On my second tour, I came back, victorious, I dare say,  in a trail of smoke and debris like a comet. Ammo gone, and 6% of my hull left. I was basically flying a mockup of a spacecraft...Long time since I was that careful in navigating the mailslot, touched down like a feather. Yet, miraculously, the hull reinforcement kit was as good as new. Only the panels over my shield generator and powerplant resembled swiss cheese rather than protection, the framework was unscathed. Damn railguns.
Well, any landing you can crawl away from was a good landing, they say.
So I had practically a new ship built in the repair bay, and headed out again. To be thoroughly pummeled again. They nearly baked me like a potatoe in tinfoil. It was very close to victory, when I just had to bail. I had to. I had ignored the cracks around the edges of my cockpit, the wafts of smoke from the internals, the complains of tortured metal from all over the ship, and the whine of the overstrained capacitors for some long minutes, hoping I could turn the tide with heroic stubborness. And get the bounty for that friggin Asp that just refused to break up.

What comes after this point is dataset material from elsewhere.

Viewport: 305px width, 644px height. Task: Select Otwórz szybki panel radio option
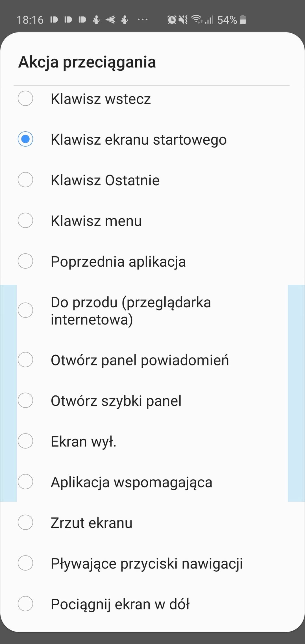click(25, 401)
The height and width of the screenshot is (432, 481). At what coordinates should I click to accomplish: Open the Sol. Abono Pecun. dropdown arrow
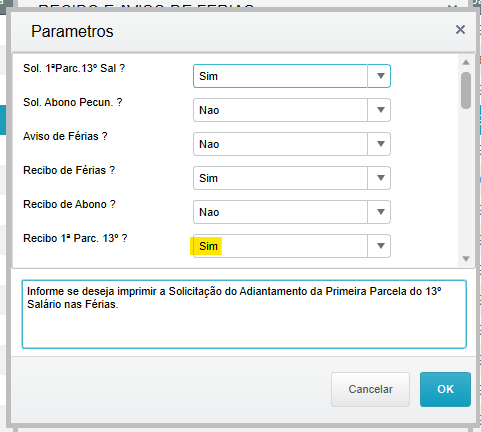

The ship reduced to a red-hot third of what it had been, with 44 shells left in the MC belt, I hit "charge FSD" when the first cockpit window popped into the void, and the world suddenly went the deadly quiet of the vacuum. Keeping the bluish twinkle of hope from Higginbotham port in the middle of the jagged hole that had been my windscreen (no, I refuse to think about how close that round had passed my head), I managed to drop out in front of the friendly mailslot. Rarely had "The Alliance welcomes you, commander" sounded sweeter. Only the next sentence "Please make your way to landing pad one-niner" reminded me that the difficulties were not over yet. I was about to reply "stuff it, this crate is gonna drop where it wants to, I have no say in this". Instead, I found it very amusing, to apply for "rearm and refuel", when I wasn´t really sure if I could make it a landing pad at all, or if there even was a fuel tank left in the mess. As soon as the security clamps snapped shut, I didn´t even try for the jammed hatch, I simply rolled out of the open canopy to escape the acrid smoke that had developed as soon as the engine console had reignited when I reached the stations internal athmosphere. There were flakes of burned paint and pieces of scorched armor plate all over the landing pad. The thing had very nearly disintegrated on ground contact. Anyway, I had a stack of warbonds to cash in, at least, and a massacre mission to file.
From the professionally blank faces of the ground crew, I apparently wasn´t the worst heap of smouldering scrapmetal on their pad today.
Remind me to bring a bag of sweet rolls along for them on my way out.